What the exercise asks
For each record below, give an exact transcription.

··· Source data ···

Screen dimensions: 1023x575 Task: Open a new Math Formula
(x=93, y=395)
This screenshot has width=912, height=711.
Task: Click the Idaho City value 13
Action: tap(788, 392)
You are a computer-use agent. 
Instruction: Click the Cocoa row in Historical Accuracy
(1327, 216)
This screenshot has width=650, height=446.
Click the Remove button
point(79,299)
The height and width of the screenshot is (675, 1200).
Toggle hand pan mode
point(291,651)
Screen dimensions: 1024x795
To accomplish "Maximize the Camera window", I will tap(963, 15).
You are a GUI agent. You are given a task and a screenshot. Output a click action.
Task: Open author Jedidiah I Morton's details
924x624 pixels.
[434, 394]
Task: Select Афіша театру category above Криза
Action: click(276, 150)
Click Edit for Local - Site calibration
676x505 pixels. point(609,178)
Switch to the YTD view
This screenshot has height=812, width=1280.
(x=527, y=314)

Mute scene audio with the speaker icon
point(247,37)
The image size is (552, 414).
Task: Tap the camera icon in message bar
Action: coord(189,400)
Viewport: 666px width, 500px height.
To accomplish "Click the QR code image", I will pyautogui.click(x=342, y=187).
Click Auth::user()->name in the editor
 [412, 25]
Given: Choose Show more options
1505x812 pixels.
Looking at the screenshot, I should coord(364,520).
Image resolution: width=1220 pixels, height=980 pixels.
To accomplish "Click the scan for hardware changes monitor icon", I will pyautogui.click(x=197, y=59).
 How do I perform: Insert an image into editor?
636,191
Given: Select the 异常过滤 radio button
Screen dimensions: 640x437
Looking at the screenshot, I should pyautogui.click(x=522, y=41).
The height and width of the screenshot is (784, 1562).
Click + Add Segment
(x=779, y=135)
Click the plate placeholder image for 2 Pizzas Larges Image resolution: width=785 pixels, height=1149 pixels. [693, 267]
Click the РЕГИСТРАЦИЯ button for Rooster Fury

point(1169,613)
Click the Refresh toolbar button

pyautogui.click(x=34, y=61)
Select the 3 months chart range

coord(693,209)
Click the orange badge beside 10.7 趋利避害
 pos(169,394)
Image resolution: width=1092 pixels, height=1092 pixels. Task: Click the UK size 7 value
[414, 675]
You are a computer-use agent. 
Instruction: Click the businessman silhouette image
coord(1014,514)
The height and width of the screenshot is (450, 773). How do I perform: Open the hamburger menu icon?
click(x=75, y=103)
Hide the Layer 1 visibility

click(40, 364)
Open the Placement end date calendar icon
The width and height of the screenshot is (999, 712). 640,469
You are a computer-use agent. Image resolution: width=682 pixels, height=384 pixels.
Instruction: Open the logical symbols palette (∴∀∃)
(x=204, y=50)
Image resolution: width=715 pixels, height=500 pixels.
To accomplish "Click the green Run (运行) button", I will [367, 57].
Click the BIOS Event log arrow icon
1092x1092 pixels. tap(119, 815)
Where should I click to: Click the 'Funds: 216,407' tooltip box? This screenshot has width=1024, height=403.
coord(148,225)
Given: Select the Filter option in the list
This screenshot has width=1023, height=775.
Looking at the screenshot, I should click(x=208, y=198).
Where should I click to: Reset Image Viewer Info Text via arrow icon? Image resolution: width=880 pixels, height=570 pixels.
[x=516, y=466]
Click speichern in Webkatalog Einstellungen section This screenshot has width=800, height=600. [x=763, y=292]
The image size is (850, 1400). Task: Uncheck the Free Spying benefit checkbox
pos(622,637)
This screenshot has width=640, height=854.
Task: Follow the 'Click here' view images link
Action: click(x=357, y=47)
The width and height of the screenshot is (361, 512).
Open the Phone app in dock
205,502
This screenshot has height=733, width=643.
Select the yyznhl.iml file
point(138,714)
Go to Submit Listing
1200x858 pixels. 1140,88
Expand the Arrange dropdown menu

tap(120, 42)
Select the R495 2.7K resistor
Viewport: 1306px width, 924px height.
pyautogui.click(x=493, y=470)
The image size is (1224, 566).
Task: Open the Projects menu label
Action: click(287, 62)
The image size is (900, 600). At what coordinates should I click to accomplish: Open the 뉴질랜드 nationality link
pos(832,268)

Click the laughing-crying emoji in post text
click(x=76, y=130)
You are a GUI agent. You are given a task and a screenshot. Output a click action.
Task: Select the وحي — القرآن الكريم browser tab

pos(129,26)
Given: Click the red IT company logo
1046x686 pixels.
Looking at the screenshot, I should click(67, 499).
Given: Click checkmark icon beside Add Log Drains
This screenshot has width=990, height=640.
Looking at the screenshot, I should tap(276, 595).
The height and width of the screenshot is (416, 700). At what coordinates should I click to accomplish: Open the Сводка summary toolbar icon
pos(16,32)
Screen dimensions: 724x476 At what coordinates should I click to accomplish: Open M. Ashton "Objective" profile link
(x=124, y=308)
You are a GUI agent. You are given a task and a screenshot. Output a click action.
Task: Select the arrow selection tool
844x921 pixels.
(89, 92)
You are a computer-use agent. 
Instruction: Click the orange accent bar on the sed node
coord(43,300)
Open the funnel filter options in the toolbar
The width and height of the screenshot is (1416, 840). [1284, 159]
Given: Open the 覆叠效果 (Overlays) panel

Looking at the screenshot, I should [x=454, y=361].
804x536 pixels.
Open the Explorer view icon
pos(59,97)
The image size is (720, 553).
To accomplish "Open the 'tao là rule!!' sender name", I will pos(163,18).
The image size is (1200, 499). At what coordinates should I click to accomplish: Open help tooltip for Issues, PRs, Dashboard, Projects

···

Written answer
Screen dimensions: 1023x575 Task: Open a new Math Formula
(x=93, y=395)
This screenshot has width=912, height=711.
Task: Click the Idaho City value 13
Action: tap(788, 392)
You are a computer-use agent. 
Instruction: Click the Cocoa row in Historical Accuracy
(1327, 216)
This screenshot has width=650, height=446.
Click the Remove button
point(79,299)
The height and width of the screenshot is (675, 1200).
Toggle hand pan mode
point(291,651)
Screen dimensions: 1024x795
To accomplish "Maximize the Camera window", I will tap(963, 15).
You are a GUI agent. You are given a task and a screenshot. Output a click action.
Task: Open author Jedidiah I Morton's details
924x624 pixels.
[434, 394]
Task: Select Афіша театру category above Криза
Action: click(276, 150)
Click Edit for Local - Site calibration
676x505 pixels. point(609,178)
Switch to the YTD view
This screenshot has height=812, width=1280.
(x=527, y=314)

Mute scene audio with the speaker icon
point(247,37)
The image size is (552, 414).
Task: Tap the camera icon in message bar
Action: coord(189,400)
Viewport: 666px width, 500px height.
To accomplish "Click the QR code image", I will pyautogui.click(x=342, y=187).
Click Auth::user()->name in the editor
 [412, 25]
Given: Choose Show more options
1505x812 pixels.
Looking at the screenshot, I should coord(364,520).
Image resolution: width=1220 pixels, height=980 pixels.
To accomplish "Click the scan for hardware changes monitor icon", I will pyautogui.click(x=197, y=59).
 How do I perform: Insert an image into editor?
636,191
Given: Select the 异常过滤 radio button
Screen dimensions: 640x437
Looking at the screenshot, I should pyautogui.click(x=522, y=41).
The height and width of the screenshot is (784, 1562).
Click + Add Segment
(x=779, y=135)
Click the plate placeholder image for 2 Pizzas Larges Image resolution: width=785 pixels, height=1149 pixels. [693, 267]
Click the РЕГИСТРАЦИЯ button for Rooster Fury

point(1169,613)
Click the Refresh toolbar button

pyautogui.click(x=34, y=61)
Select the 3 months chart range

coord(693,209)
Click the orange badge beside 10.7 趋利避害
 pos(169,394)
Image resolution: width=1092 pixels, height=1092 pixels. Task: Click the UK size 7 value
[414, 675]
You are a computer-use agent. 
Instruction: Click the businessman silhouette image
coord(1014,514)
The height and width of the screenshot is (450, 773). How do I perform: Open the hamburger menu icon?
click(x=75, y=103)
Hide the Layer 1 visibility

click(40, 364)
Open the Placement end date calendar icon
The width and height of the screenshot is (999, 712). 640,469
You are a computer-use agent. Image resolution: width=682 pixels, height=384 pixels.
Instruction: Open the logical symbols palette (∴∀∃)
(x=204, y=50)
Image resolution: width=715 pixels, height=500 pixels.
To accomplish "Click the green Run (运行) button", I will [367, 57].
Click the BIOS Event log arrow icon
1092x1092 pixels. tap(119, 815)
Where should I click to: Click the 'Funds: 216,407' tooltip box? This screenshot has width=1024, height=403.
coord(148,225)
Given: Select the Filter option in the list
This screenshot has width=1023, height=775.
Looking at the screenshot, I should click(x=208, y=198).
Where should I click to: Reset Image Viewer Info Text via arrow icon? Image resolution: width=880 pixels, height=570 pixels.
[x=516, y=466]
Click speichern in Webkatalog Einstellungen section This screenshot has width=800, height=600. [x=763, y=292]
The image size is (850, 1400). Task: Uncheck the Free Spying benefit checkbox
pos(622,637)
This screenshot has width=640, height=854.
Task: Follow the 'Click here' view images link
Action: click(x=357, y=47)
The width and height of the screenshot is (361, 512).
Open the Phone app in dock
205,502
This screenshot has height=733, width=643.
Select the yyznhl.iml file
point(138,714)
Go to Submit Listing
1200x858 pixels. 1140,88
Expand the Arrange dropdown menu

tap(120, 42)
Select the R495 2.7K resistor
Viewport: 1306px width, 924px height.
pyautogui.click(x=493, y=470)
The image size is (1224, 566).
Task: Open the Projects menu label
Action: click(287, 62)
The image size is (900, 600). At what coordinates should I click to accomplish: Open the 뉴질랜드 nationality link
pos(832,268)

Click the laughing-crying emoji in post text
click(x=76, y=130)
You are a GUI agent. You are given a task and a screenshot. Output a click action.
Task: Select the وحي — القرآن الكريم browser tab

pos(129,26)
Given: Click the red IT company logo
1046x686 pixels.
Looking at the screenshot, I should click(67, 499).
Given: Click checkmark icon beside Add Log Drains
This screenshot has width=990, height=640.
Looking at the screenshot, I should tap(276, 595).
The height and width of the screenshot is (416, 700). At what coordinates should I click to accomplish: Open the Сводка summary toolbar icon
pos(16,32)
Screen dimensions: 724x476 At what coordinates should I click to accomplish: Open M. Ashton "Objective" profile link
(x=124, y=308)
You are a GUI agent. You are given a task and a screenshot. Output a click action.
Task: Select the arrow selection tool
844x921 pixels.
(89, 92)
You are a computer-use agent. 
Instruction: Click the orange accent bar on the sed node
coord(43,300)
Open the funnel filter options in the toolbar
The width and height of the screenshot is (1416, 840). [1284, 159]
Given: Open the 覆叠效果 (Overlays) panel

Looking at the screenshot, I should [x=454, y=361].
804x536 pixels.
Open the Explorer view icon
pos(59,97)
The image size is (720, 553).
To accomplish "Open the 'tao là rule!!' sender name", I will pos(163,18).
The image size is (1200, 499). At what coordinates should I click to accomplish: Open help tooltip for Issues, PRs, Dashboard, Projects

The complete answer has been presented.